Metabolism and pharmacokinetics of alantolactone and isoalantolactone in rats: Thiol conjugation as a potential metabolic pathway

Alantolactone (AL) and isoalantolactone (IAL), two major active sesquiterpene lactones isolated from Radix Inulae extract, have a wide range of pharmacological activities. The predominant metabolic pathway of AL and IAL observed was glutathione (GSH) conjugation in vitro, which could occur in the absence of metabolic enzymes. Non-enzymatic conjugation with cysteine (Cys) couldalso be observed. Four metabolites (AL-GSH, AL-Cys, IAL-GSH, IAL-Cys) were subsequently isolated and confirmed by nuclear magnetic resonance (NMR).
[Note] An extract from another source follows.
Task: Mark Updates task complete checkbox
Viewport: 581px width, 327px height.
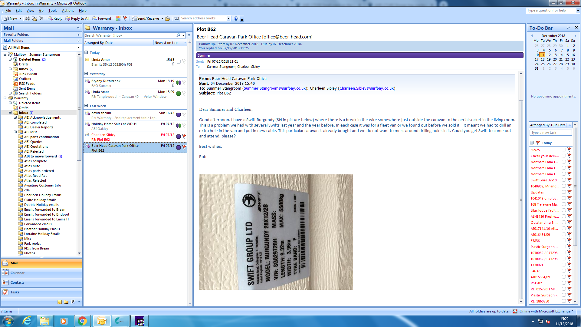Action: (x=564, y=192)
The results indicated that the thiol of GSH or Cys can be reacted with the exomethylene carbon atoms of α, β-unsaturated carbonyl of AL and IAL. After intravenous administration in rats, AL and IAL were extensively metabolized, and the exposure, as measured by area under the concentration-time curve (AUC), for AL-GSH, AL-Cys, IAL-GSH, and IAL-Cys was approximately 1.54-, 0.96-, 1.50-, and 0.91-fold that of the parent drug, respectively. The AUC ratio of metabolites to parent compounds of oral administration was 3.66-, 9.19-, 12.97-, and 9.92-fold that of the parent drug for the above metabolites, respectively. The bioavailability of AL-total (AL, AL-GSH, AL-Cys) and IAL-total (IAL, IAL-GSH, IAL-Cys) was, respectively, 8.39% and 13.07%, which was 3.62- and 6.95- fold that of AL (2.32%) and IAL (1.88%), respectively. The oral exposure will be underestimated if the parent drugs are tested alone. These findings provide useful information for preclinical safety evaluation, and for predicting AL and IAL metabolism in humans.